Navy frogmen were already there; a flotation collar was lashed into place and a plugged-in telephone provided close-up communication with the astronauts even before they opened their hatches. TV brought its fans as close as any Wasp crewman when the capsule was finally hoisted on deck, and as his hatch opened, Wally Schirra gave the familiar thumbs-up signal of success. Then, while the band played Anchors Aweigh, the two space travelers walked briskly down the red carpet of welcome between lines of cheering sailors and marines.
At week’s end, viewers saw a nearly identical telecast as Borman and Lovell—despite bouts of trouble with thrusters and fuel cells—splashed down only 7.6 miles from their planned impact point, winning a bet made with Schirra and Stafford that they would land closest to the target. There was one notable difference. After a 330-hour, 5.7 million-mile journey, the Gemini 7 astronauts were understandably anxious to leave their cramped quarters as soon as possible. Shortly after they opened their hatches, they were hoisted aboard a helicopter and flown to the deck of the Wasp. Though few would have been surprised if Borman and Lovell had found it difficult to unbend and walk, both climbed unaided from the helicopter, chipper and in remarkably good shape.
No Place to Go. Return to earth after their demanding ordeal in space was obviously a relief for the travel-jaded astronauts. But for them, as for Schirra and Stafford, the biggest moment had already passed. That was the historic instant when the two space capsules eased into sight of each other. For Gemini 7, it marked the end of a long loneliness; for Gemini 6, it meant the end of a long period of misfortune. Until then, its mission had seemed dogged by failure.
In October, when an Agena rendezvous rocket “backfired” and disintegrated in space, Schirra and Stafford were left sitting in Gemini 6 atop a Titan II on a Cape Kennedy launch pad. They were all dressed up with no place to go. Last week their first attempt to launch was frustrated when a monitoring-cable plug was accidentally jarred loose from the Titan II’s tail, causing an automatic shutdown of its engines only two seconds before liftoff. Later investigation disclosed that the engines would have shut down anyway—on either of the first two launching attempts. Workmen had forgotten to remove a thimble-sized plastic dust cap used during the shipment of an engine part. That cap would have prevented lift-off by blocking the rapid buildup of thrust.
Wally Schirra, to be sure, had never succumbed to the growing pessimism. “If we had 999 chances out of 1,000 of having a successful flight,” he explained, in a preflight interview for the National Broadcasting Company, “no one would want the 1,000th flight. But you don’t add up a whole bunch of flights and say we’re due for a failure. It’s 999 out of 1,000 on each flight.”
Schirra’s statistics sounded like whistling in the dark. Even the omens were bad. During the aborted launch attempt, a Cape Kennedy rescue helicopter crash-landed in nearby Banana River. Then word was received that NASA’s respected director of space medicine, Dr. W. Randolph Lovelace, and his wife were missing on a private plane flight. Search parties later found their bodies beside the plane’s wreckage near Aspen, Colo.

* * * * * * *

§ Work order 1
In the Gemini article, how far from their planned impact point did Borman and Lovell splash down?
§ Work order 2
From the Gemini article, quote the words starting at "Wally Schirra, to" and ending at "near Aspen, Colo.".

* * * * * * *

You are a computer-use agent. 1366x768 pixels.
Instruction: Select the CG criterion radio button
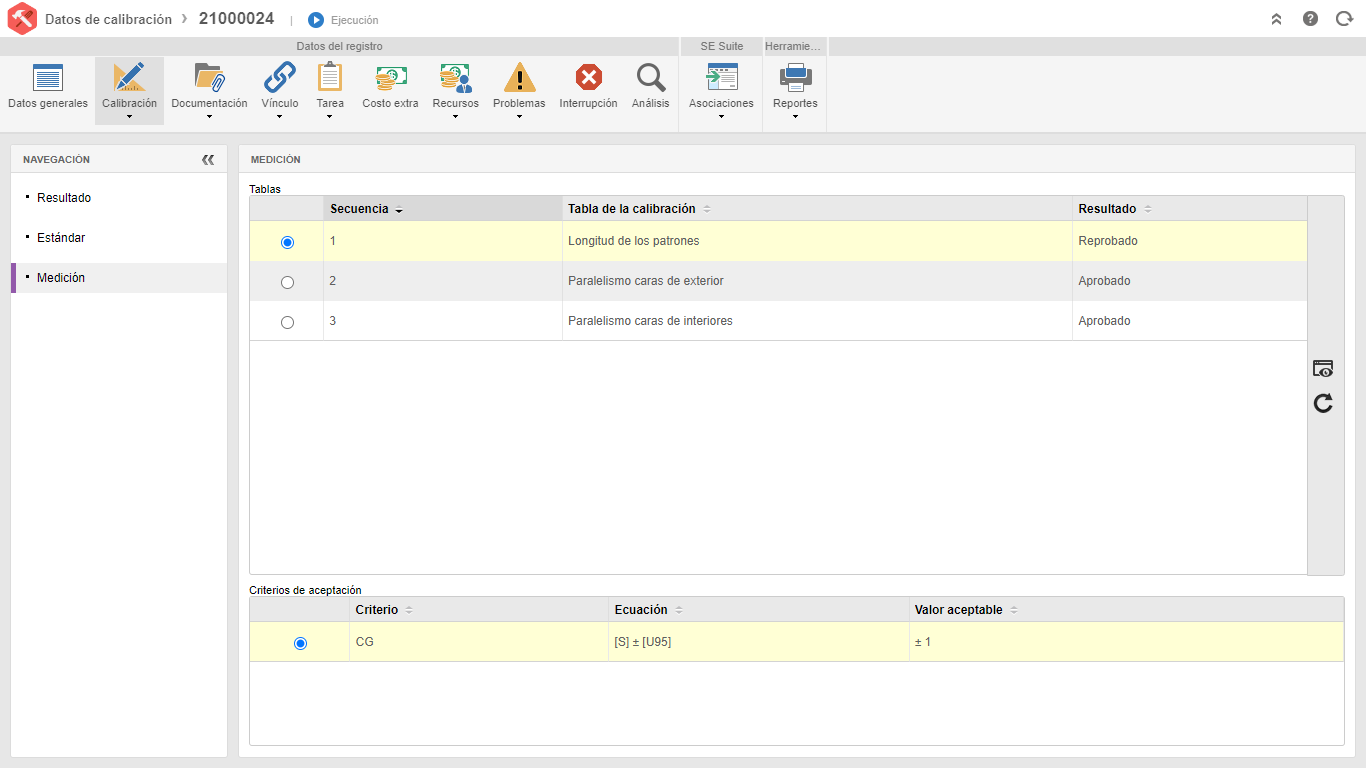pos(300,644)
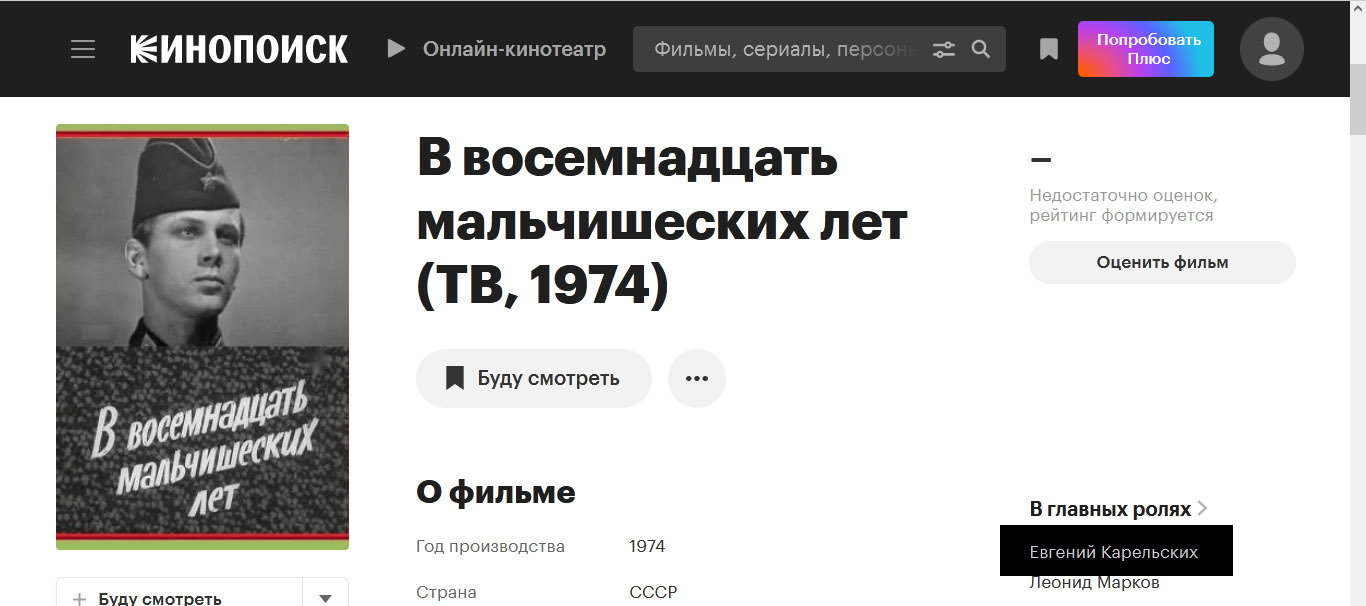Click the Попробовать Плюс button

[x=1145, y=49]
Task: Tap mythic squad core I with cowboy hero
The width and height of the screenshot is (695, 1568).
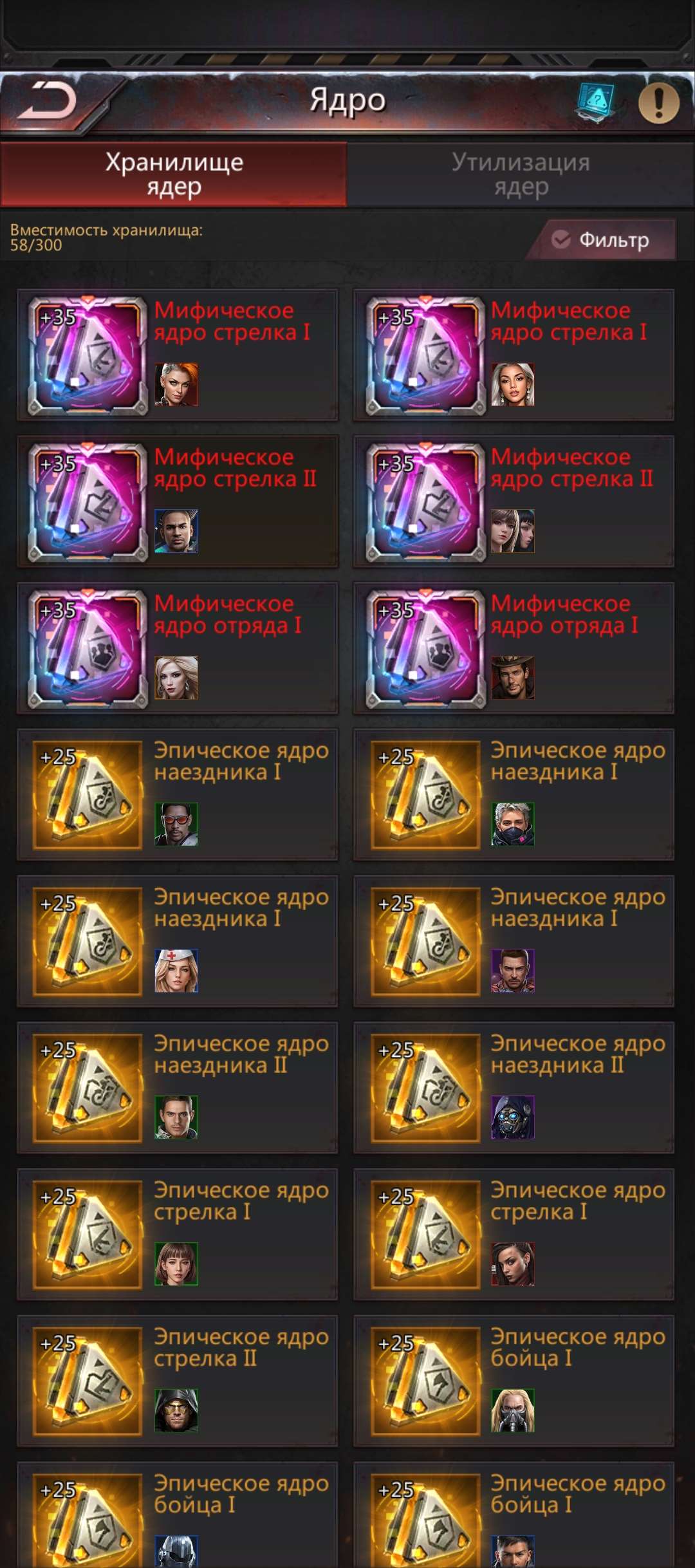Action: pyautogui.click(x=514, y=648)
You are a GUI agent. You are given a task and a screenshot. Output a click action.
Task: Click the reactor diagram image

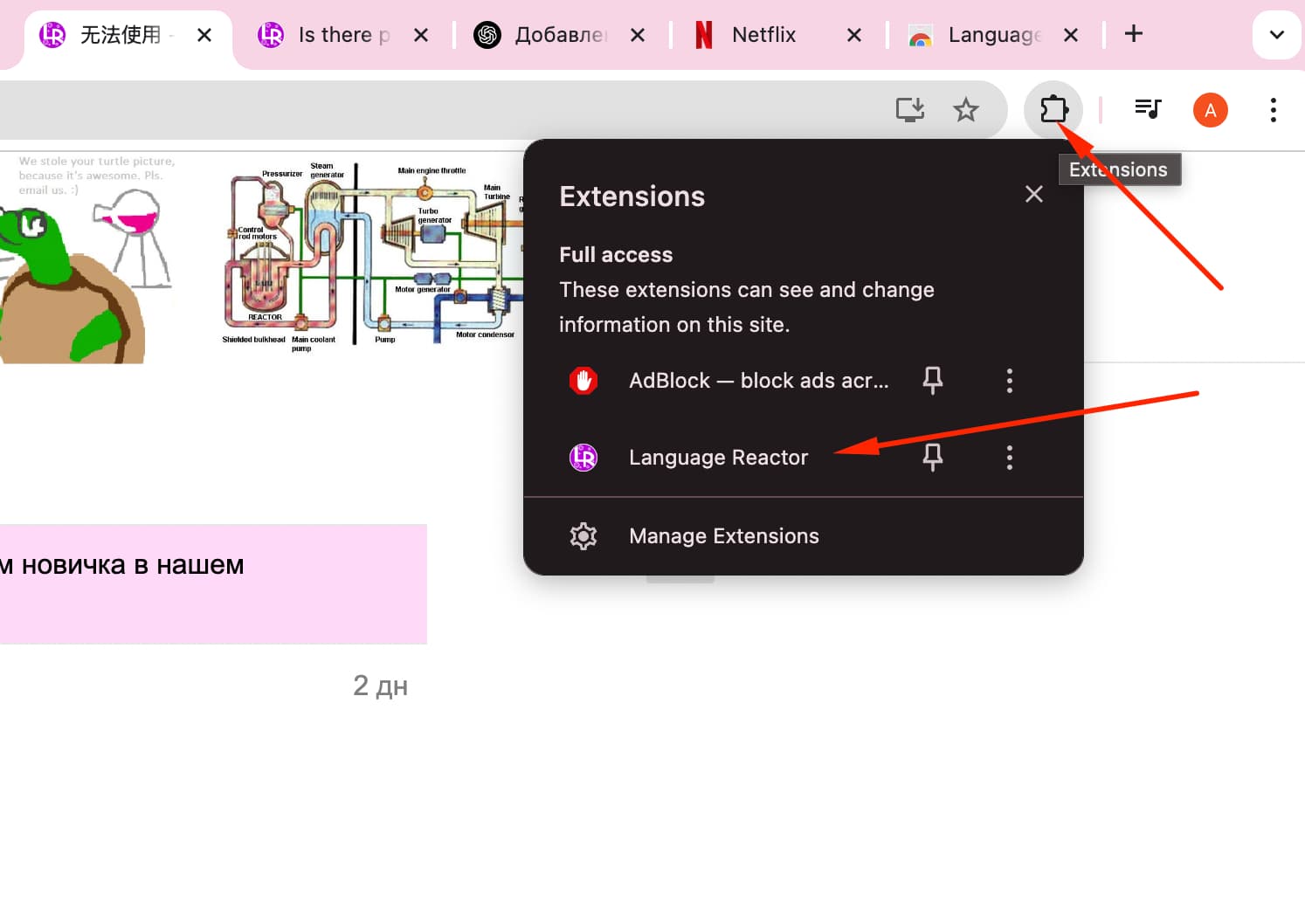[373, 256]
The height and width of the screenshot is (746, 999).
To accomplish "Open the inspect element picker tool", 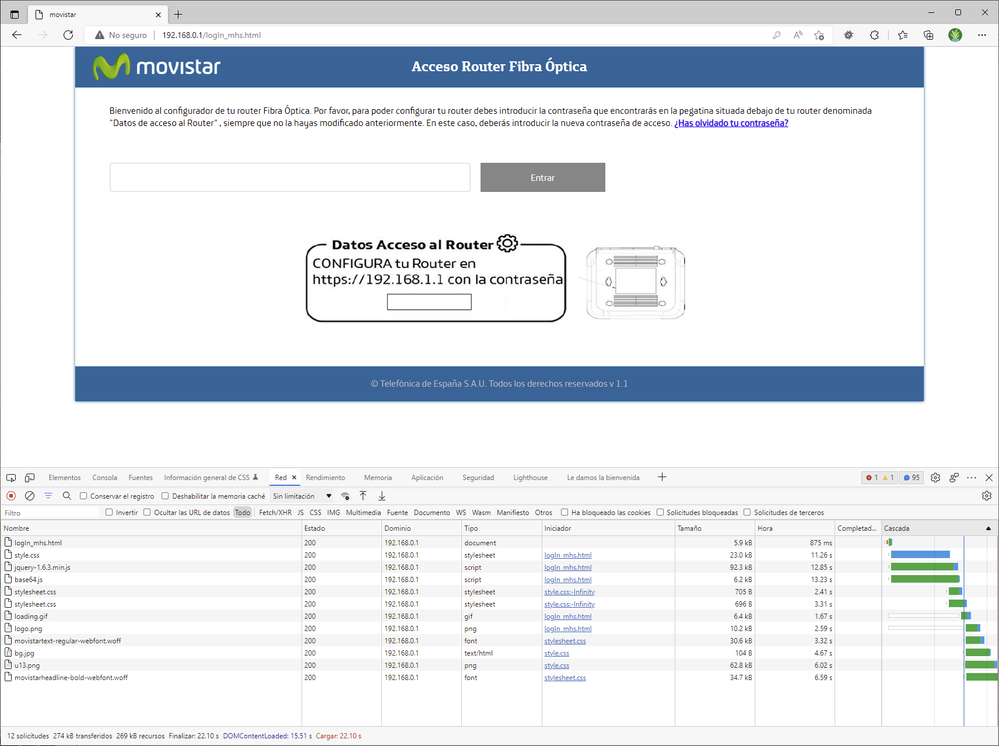I will (x=11, y=478).
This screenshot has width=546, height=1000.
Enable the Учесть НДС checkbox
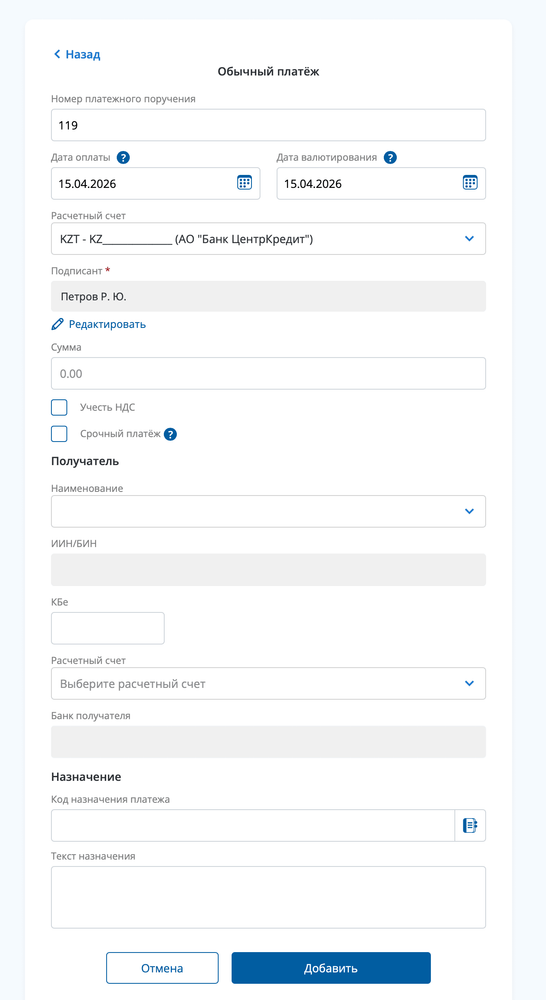59,408
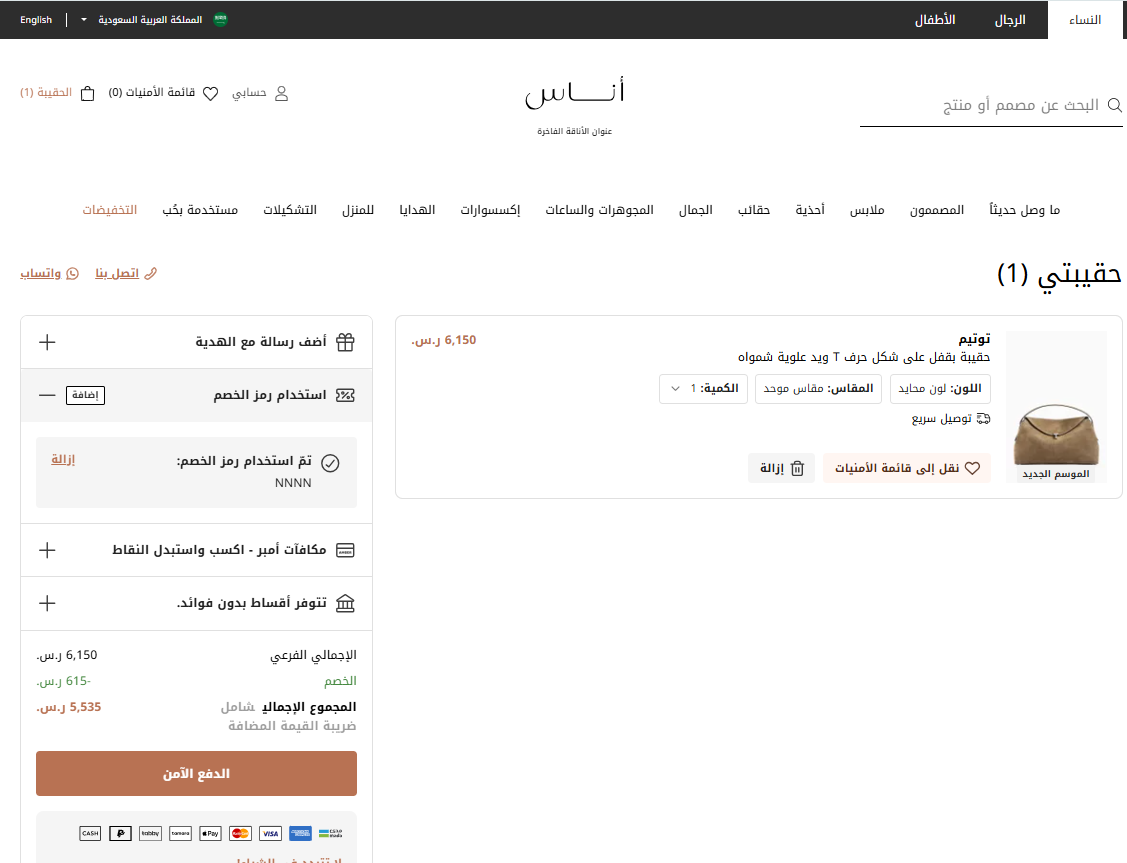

* * * * * * *

§ Reply 1
7.6 miles

§ Reply 2
Wally Schirra, to be sure, had never succumbed to the growing pessimism. “If we had 999 chances out of 1,000 of having a successful flight,” he explained, in a preflight interview for the National Broadcasting Company, “no one would want the 1,000th flight. But you don’t add up a whole bunch of flights and say we’re due for a failure. It’s 999 out of 1,000 on each flight.”
Schirra’s statistics sounded like whistling in the dark. Even the omens were bad. During the aborted launch attempt, a Cape Kennedy rescue helicopter crash-landed in nearby Banana River. Then word was received that NASA’s respected director of space medicine, Dr. W. Randolph Lovelace, and his wife were missing on a private plane flight. Search parties later found their bodies beside the plane’s wreckage near Aspen, Colo.